_Job_.
Give the lines from the one with "Describe the element at coordinates (1252, 102)" up to and including the one with "coordinates (969, 80)." again, changing "Veteran 5" to "Veteran 6" and leaving everything else as it is.

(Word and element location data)
---*---
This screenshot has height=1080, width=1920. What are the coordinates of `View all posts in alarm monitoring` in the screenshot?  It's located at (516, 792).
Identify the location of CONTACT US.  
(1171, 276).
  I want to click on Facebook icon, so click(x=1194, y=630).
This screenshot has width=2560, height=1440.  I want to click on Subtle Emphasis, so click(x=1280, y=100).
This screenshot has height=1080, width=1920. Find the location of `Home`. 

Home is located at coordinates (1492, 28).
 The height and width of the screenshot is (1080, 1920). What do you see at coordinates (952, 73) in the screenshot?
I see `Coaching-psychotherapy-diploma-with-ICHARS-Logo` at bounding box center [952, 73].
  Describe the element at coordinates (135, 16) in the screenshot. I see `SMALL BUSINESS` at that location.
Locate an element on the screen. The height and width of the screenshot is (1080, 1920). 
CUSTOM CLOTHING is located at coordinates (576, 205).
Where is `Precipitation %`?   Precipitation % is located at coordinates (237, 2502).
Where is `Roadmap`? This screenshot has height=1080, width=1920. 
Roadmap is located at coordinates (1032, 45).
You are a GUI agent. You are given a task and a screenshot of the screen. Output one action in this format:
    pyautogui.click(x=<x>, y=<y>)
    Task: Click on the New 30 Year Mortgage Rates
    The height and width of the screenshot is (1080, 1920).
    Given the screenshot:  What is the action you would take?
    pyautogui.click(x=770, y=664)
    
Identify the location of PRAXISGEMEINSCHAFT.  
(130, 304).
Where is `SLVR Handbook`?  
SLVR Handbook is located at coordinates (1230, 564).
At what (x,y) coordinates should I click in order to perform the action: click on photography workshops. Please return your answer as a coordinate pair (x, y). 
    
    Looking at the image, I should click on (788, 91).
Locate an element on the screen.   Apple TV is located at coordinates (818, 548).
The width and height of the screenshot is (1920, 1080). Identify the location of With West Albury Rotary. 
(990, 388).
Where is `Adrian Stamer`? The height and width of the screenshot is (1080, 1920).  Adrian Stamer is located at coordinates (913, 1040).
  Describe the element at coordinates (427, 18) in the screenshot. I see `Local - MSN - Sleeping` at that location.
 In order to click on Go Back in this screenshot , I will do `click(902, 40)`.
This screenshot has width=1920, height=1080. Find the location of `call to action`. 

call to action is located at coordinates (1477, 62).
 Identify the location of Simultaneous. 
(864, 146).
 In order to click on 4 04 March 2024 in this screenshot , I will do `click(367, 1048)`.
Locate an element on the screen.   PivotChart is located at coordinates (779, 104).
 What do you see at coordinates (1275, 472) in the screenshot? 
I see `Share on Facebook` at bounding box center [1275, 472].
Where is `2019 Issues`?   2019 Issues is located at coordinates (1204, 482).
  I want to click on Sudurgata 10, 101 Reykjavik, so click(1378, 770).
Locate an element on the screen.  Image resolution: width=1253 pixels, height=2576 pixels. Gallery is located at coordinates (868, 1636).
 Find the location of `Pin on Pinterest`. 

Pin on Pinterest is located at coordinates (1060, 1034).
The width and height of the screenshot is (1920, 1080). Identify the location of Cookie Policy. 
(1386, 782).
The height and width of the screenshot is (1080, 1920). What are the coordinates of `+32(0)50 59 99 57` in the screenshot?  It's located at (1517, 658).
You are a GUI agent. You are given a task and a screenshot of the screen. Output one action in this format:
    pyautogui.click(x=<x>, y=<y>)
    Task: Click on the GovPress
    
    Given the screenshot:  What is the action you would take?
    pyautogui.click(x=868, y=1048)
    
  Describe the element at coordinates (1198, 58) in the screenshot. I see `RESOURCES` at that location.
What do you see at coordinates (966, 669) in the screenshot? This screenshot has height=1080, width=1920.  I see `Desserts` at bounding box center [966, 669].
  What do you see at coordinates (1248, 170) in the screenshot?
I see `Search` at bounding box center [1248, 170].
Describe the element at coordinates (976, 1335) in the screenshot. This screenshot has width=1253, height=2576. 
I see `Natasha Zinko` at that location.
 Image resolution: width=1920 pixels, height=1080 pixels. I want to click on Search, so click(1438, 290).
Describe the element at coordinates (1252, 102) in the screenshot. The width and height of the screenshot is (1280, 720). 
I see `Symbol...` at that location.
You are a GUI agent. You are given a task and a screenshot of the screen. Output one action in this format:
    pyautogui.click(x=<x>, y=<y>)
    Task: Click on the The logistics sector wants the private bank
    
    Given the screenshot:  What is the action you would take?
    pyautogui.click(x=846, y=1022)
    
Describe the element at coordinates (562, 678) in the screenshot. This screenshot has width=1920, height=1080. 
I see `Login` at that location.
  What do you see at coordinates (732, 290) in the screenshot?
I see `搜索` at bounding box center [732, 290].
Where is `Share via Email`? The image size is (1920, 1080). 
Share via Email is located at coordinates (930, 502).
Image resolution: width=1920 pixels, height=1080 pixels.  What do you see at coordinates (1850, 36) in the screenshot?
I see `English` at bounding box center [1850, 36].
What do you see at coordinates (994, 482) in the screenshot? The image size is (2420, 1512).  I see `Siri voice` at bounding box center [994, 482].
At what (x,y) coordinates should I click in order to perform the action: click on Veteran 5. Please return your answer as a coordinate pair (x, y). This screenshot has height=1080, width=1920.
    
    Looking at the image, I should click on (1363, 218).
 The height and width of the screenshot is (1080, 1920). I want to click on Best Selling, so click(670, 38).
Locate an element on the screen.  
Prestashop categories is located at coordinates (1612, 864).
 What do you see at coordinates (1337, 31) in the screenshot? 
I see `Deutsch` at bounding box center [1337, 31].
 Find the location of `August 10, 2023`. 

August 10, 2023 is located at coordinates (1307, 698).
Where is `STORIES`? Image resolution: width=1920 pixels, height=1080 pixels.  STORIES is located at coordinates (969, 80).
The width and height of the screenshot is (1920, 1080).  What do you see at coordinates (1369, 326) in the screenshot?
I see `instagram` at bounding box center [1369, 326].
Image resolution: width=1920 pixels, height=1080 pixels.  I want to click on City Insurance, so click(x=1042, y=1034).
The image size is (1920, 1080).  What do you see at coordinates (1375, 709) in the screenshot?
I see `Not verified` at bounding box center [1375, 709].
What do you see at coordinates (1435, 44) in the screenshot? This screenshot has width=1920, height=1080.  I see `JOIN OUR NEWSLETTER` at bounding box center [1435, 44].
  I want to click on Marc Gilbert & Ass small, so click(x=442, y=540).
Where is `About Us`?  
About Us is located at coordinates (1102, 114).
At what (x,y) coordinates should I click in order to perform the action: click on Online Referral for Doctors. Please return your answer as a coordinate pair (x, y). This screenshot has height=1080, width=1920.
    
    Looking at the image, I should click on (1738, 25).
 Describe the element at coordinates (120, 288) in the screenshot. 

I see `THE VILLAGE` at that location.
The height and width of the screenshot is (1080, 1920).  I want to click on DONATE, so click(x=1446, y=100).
---*---
_Answer below_.
Describe the element at coordinates (1252, 102) in the screenshot. The width and height of the screenshot is (1280, 720). 
I see `Symbol...` at that location.
You are a GUI agent. You are given a task and a screenshot of the screen. Output one action in this format:
    pyautogui.click(x=<x>, y=<y>)
    Task: Click on the The logistics sector wants the private bank
    
    Given the screenshot:  What is the action you would take?
    pyautogui.click(x=846, y=1022)
    
Describe the element at coordinates (562, 678) in the screenshot. This screenshot has width=1920, height=1080. 
I see `Login` at that location.
  What do you see at coordinates (732, 290) in the screenshot?
I see `搜索` at bounding box center [732, 290].
Where is `Share via Email`? The image size is (1920, 1080). 
Share via Email is located at coordinates (930, 502).
Image resolution: width=1920 pixels, height=1080 pixels.  What do you see at coordinates (1850, 36) in the screenshot?
I see `English` at bounding box center [1850, 36].
What do you see at coordinates (994, 482) in the screenshot? The image size is (2420, 1512).  I see `Siri voice` at bounding box center [994, 482].
At what (x,y) coordinates should I click in order to perform the action: click on Veteran 6. Please return your answer as a coordinate pair (x, y). This screenshot has height=1080, width=1920.
    
    Looking at the image, I should click on (1363, 218).
 The height and width of the screenshot is (1080, 1920). I want to click on Best Selling, so click(670, 38).
Locate an element on the screen.  
Prestashop categories is located at coordinates (1612, 864).
 What do you see at coordinates (1337, 31) in the screenshot? 
I see `Deutsch` at bounding box center [1337, 31].
 Find the location of `August 10, 2023`. 

August 10, 2023 is located at coordinates (1307, 698).
Where is `STORIES`? Image resolution: width=1920 pixels, height=1080 pixels.  STORIES is located at coordinates (969, 80).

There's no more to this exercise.